Regulation of canonical Wnt signalling by ciliary protein MKS1 and Ubiquitin Proteasome System component UBE2E1.

A functional primary cilium is a crucial cell appendage which is essential for normal, regulated signalling, and loss of the primary cilium is implicated in a suite of severe developmental conditions known as ciliopathies. The mechanisms of signal regulation by the cilium remain unclear. Previous studies have suggested links between the primary cilium/basal body, the ubiquitin proteasome system (UPS) and Wnt signalling. Here we provide further mechanistic insights into these processes in vivo by crossing the Mks1-/- knockout mouse with the UbG76V-GFP reporter line.
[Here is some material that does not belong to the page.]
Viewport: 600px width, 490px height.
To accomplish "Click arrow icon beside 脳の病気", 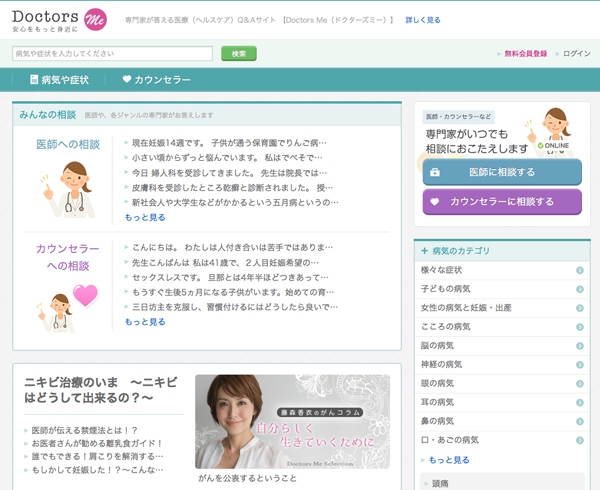I will [x=580, y=345].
We demonstrate in vivo that MKS1 is essential for normal proteasomal processing of ubiquitinated proteins, but that this only manifests as accumulation of ubiquitinated proteins when the proteasome is inhibited. We show that an increase in proteasomal enzymatic activity and Wnt signalling de-regulation in the absence of MKS1. Yeast 2-hybrid demonstrate that the UPS component UBE2E1, an E2 ubiquitin-conjugating enzyme which polyubiquitinates β-catenin, interacts with MKS1. Levels of UBE2E1 and MKS1 are co-dependent, and loss of UBE2E1 recapitulates the ciliary and Wnt signalling phenotypes observed during loss of MKS1, suggesting a functional association between the two proteins. We suggest that MKS1 regulates UBE2E1 and other UPS components at the base of the cilium, which leads to proteasomal and canonical Wnt signalling dysregulation. These findings provide further mechanistic detail of the interaction between the basal body and the UPS in regulating signal transduction through β-catenin, and confirm that the UPS plays a central role in the molecular pathogenesis of ciliopathies.